WILDLIFE groups are urging the Government to put the interests of Suffolk and Essex’s marine environment and high-value sustainable fisheries above those of commercial trawlers.

Suffolk Wildlife Trust (SWT) want people to contact water and rural affairs minister Richard Benyon to demand a commitment to 127 Marine Conservation Zones (MCZ) around the UK - rather than the 31 currently proposed.

They have already been backed by broadcaster and activist Hugh Fearnley-Whittingstall’s Fish Fight campaign who described excluded sites around the region’s coast as “very important.”

It was announced in December that the 87sqkm Stour and Orwell Estuaries (stretching from Ipswich to Frinton and Harwich) will become a MCZ this year. But Alde/Ore and Orford Inshore – which sustain sea bass, blue mussel beds and native oysters were left out.

Audrey Boyle of SWT said: “What we want is people to contact Defra before March 31 and the end of the consultation to have their say and explain how important it is that the 31 sites are only the first step. On a national level we want the entire ecologically coherent network to go through. That means we’re looking at, not just the Stour and the Orwell, although we’re very happy that they have been shortlisted, but the other two as well. We want the full three MCZs that were identified to be designated hopefully by 2014.”
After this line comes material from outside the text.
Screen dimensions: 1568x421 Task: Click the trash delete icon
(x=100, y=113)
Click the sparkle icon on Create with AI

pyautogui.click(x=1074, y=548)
Ms Boyle said a report commissioned by the Wildlife Trusts from the Centre for Marine and Coastal Policy Research based at the University of Plymouth reveals that designating MCZs is likely to increase current benefits such as food security, resilience against environmental challenges and pollution at these sites. It also predicts that there would be potential additional benefits for commercial fishing, improved natural coastal protection and recreation too.

She added: “The small fishermen in Alde and Orford are very keen on designation because it protects nursery grounds from which there eventual catch will come from. It also protects the sites from the big beam trawlers from Europe. I went out on a boat with a local fisherman and when we were reaching the sire we were displaced by a Belgian bean trawler that was scooping up young plaice. It was interesting to see that first hand.”

A spokesman for Fish Fight, which is campaigning for MSZ, said: “Like many others we’re worried that the government is rowing back on its commitment to an ecologically coherent network of Marine Conservation Zones. Orford Inshore and Alde/Ore estuaries are both sites that are important as fish nurseries and would make a contribution to the recovery of British seas to full health. The fact that these sites have been shelved for now, partly over concerns about cost to energy developments and foreign fishing fleets, is disappointing. We hope the government will commit soon to looking at the next round of MCZs, and will include these important sites in Suffolk.”